They know they aren't for everyone, they're just betting that there are enough
people out there that like them to be very successful. So far, it seems
they're right.

------
Prrometheus
By earning enough revenue to cover their costs, 37signals is automatically
more successful than 98% of other software startups that have ever existed. If
the author believes his philosophy is better, then I suggest he buy them out
and have them work his way.

But honestly, I think he is blogging just to see himself type. Both 37signals
and the author aim to "make something people want", but they approach that
problem with different philosophies. The author acknowledges that the
37signals philosophy is successful at making simple things for people with
simple needs, a valid market niche.

The 37signals attitude is not "a symbol of eventual failure" as long as they
can continue to make things people want. By focusing on his customer feedback,
I'm assuming Don Norman can also be successful. There is no One Right Answer,
and it riles me to no end when people insist that there is. In fact, these
approaches aren't even mutually exclusive. Does Don Norman honestly believe
that 37signals NEVER reads customer feedback and NEVER does any usability
studies?

Paul Graham insists that a startup should not focus on revenues, but Viaweb
did in fact sell a service and was profitable. Should he then write angry
blogposts condemning his past self for "doing it wrong"? Should he yell that
young Paul Graham is "bound to fail"?

The only thing that I learned from this article is that I never want to work
for Don Norman. He should have a nice cup of tea, reflect, and then delete
this blog post.

------
bouncingsoul
It's not that 37signals writes software for themselves and no one else: they
write it for themselves and people _like_ them.
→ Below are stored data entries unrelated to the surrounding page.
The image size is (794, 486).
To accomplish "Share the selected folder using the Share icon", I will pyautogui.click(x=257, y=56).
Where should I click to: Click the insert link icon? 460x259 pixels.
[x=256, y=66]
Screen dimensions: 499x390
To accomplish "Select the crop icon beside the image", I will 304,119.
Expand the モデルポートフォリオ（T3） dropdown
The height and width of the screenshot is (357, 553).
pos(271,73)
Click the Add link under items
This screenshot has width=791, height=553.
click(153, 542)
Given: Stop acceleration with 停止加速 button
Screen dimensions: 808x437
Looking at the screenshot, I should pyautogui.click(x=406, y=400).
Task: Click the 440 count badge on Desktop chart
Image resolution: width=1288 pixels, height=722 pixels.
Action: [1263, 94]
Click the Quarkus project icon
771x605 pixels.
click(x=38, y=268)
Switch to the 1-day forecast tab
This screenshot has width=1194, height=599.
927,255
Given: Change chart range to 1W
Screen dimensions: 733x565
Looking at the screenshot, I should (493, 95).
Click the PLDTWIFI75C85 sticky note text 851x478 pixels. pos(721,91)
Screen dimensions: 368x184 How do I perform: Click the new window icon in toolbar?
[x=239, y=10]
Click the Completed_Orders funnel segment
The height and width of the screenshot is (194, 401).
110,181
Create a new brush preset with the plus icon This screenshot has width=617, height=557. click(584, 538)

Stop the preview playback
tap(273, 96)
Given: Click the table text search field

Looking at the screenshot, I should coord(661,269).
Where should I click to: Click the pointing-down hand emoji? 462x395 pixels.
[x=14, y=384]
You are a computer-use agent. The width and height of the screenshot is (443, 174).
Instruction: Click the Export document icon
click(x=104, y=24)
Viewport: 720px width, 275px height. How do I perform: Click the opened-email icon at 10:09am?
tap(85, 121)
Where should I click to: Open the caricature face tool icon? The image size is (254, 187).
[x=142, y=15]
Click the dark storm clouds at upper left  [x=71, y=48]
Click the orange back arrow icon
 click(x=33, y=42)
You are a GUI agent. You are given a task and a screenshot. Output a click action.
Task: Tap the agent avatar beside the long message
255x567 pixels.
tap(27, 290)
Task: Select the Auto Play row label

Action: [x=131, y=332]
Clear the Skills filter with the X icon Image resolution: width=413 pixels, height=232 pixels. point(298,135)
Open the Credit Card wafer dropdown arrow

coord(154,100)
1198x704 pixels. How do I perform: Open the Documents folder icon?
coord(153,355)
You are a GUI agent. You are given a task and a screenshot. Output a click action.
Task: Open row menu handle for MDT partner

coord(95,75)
Their thinking is that they _know_ themselves and what they want, so they seek
to satisfy their needs. If they tried to satisfy other people's needs – needs
they don't have or understand – how will they know how to succeed?

Companies do that, yes. Apple is doing it by adding enterprise features to the
iPhone – I'm not sure Apple gets the enterprise culture, and Apple employees
probably don't use Microsoft Entourage, but they're adding enterprise features
to satisfy a customer that isn't them.

37signals has chosen not to do that. And I think that's a choice they can
make. I also don't find anything inherently wrong with arrogance.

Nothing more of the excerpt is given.